== Problem to solve ==
Locate the line that contains "The height and width of the screenshot is (1010, 1677).". Print it and every subsequent line through the final line of the records, exactly and only those.

Pixel coordinate grounding data
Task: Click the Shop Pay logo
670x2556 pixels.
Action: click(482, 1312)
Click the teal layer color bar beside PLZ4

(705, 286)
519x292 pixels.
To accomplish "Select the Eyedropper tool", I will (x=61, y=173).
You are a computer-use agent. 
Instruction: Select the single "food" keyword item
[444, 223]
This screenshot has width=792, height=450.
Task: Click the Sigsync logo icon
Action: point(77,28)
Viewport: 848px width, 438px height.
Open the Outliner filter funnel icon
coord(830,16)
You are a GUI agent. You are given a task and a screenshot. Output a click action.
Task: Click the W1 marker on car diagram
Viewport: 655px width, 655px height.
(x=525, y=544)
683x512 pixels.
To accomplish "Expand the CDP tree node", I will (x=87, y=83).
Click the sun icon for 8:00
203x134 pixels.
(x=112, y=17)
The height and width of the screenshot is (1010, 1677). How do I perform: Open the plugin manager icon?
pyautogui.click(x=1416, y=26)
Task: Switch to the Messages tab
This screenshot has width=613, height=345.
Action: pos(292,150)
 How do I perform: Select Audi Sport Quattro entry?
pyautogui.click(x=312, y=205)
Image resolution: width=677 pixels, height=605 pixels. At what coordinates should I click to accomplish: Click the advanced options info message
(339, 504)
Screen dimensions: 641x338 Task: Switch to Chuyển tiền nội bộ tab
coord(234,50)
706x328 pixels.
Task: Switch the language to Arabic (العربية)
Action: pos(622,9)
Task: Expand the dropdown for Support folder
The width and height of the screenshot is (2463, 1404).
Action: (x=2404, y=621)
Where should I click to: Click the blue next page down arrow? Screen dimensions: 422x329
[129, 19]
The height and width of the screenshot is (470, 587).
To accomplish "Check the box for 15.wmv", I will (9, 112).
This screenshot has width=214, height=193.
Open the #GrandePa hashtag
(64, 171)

== Response below ==
The height and width of the screenshot is (1010, 1677). How do I perform: Open the plugin manager icon?
pyautogui.click(x=1416, y=26)
Task: Switch to the Messages tab
This screenshot has width=613, height=345.
Action: pos(292,150)
 How do I perform: Select Audi Sport Quattro entry?
pyautogui.click(x=312, y=205)
Image resolution: width=677 pixels, height=605 pixels. At what coordinates should I click to accomplish: Click the advanced options info message
(339, 504)
Screen dimensions: 641x338 Task: Switch to Chuyển tiền nội bộ tab
coord(234,50)
706x328 pixels.
Task: Switch the language to Arabic (العربية)
Action: pos(622,9)
Task: Expand the dropdown for Support folder
The width and height of the screenshot is (2463, 1404).
Action: (x=2404, y=621)
Where should I click to: Click the blue next page down arrow? Screen dimensions: 422x329
[129, 19]
The height and width of the screenshot is (470, 587).
To accomplish "Check the box for 15.wmv", I will (9, 112).
This screenshot has width=214, height=193.
Open the #GrandePa hashtag
(64, 171)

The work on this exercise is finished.